Hartman is a city in Johnson County, Arkansas, United States. As of the 2020 census, Hartman had a population of 516.

==Geography==
Hartman is located in southwestern Johnson County on the west side of Horsehead Creek about 4 mi north of the Arkansas River. U.S. Highway 64 passes through the center of town, leading east 9 mi to Clarksville, the county seat, and west 13 mi to Ozark.

According to the United States Census Bureau, Hartman has a total area of 3.2 km2, of which 0.04 km2, or 1.27%, are water.

==Demographics==

At the 2000 census, there were 596 people, 234 households and 181 families residing in the city. The population density was 421.2 PD/sqmi. There were 258 housing units at an average density of 182.3 /sqmi. The racial makeup of the city was 98.32% White, 1.01% Native American, 0.50% from other races, and 0.17% from two or more races. 1.68% of the population were Hispanic or Latino of any race.

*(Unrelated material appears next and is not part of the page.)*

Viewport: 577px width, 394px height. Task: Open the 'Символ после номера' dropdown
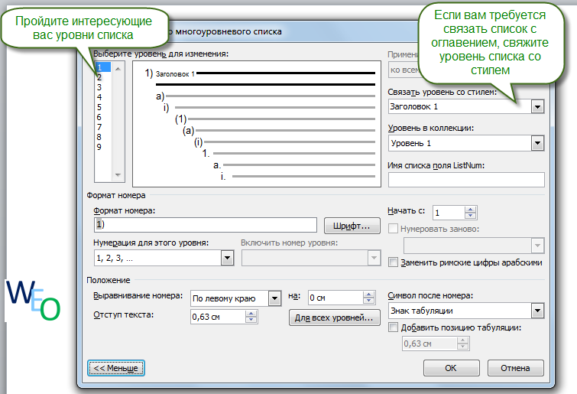tap(537, 311)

There were 234 households, of which 30.8% had children under the age of 18 living with them, 62.4% were married couples living together, 10.3% had a female householder with no husband present, and 22.6% were non-families. 21.4% of all households were made up of individuals, and 11.1% had someone living alone who was 65 years of age or older. The average household size was 2.55 and the average family size was 2.92.

Age distribution was 24.3% under the age of 18, 7.6% from 18 to 24, 29.9% from 25 to 44, 22.3% from 45 to 64, and 15.9% who were 65 years of age or older. The median age was 36 years. For every 100 females, there were 98.7 males. For every 100 females age 18 and over, there were 97.8 males.

The median household income was $22,891, and the median family income was $24,821. Males had a median income of $27,500 versus $18,750 for females. The per capita income for the city was $15,188. About 24.2% of families and 25.5% of the population were below the poverty line, including 45.9% of those under age 18 and 26.4% of those age 65 or over.

Historical population
| Census | Pop. | Note | %± |
| 1930 | 542 |  | — |
| 1940 | 561 |  | 3.5% |
| 1950 | 418 |  | −25.5% |
| 1960 | 299 |  | −28.5% |
| 1970 | 400 |  | 33.8% |
| 1980 | 517 |  | 29.3% |
| 1990 | 498 |  | −3.7% |
| 2000 | 596 |  | 19.7% |
| 2010 | 519 |  | −12.9% |
| 2020 | 516 |  | −0.6% |
| 2025 (est.) | 518 | Increase | 0.4% |
U.S. Decennial Census

==Education==
Westside School District serves Hartman.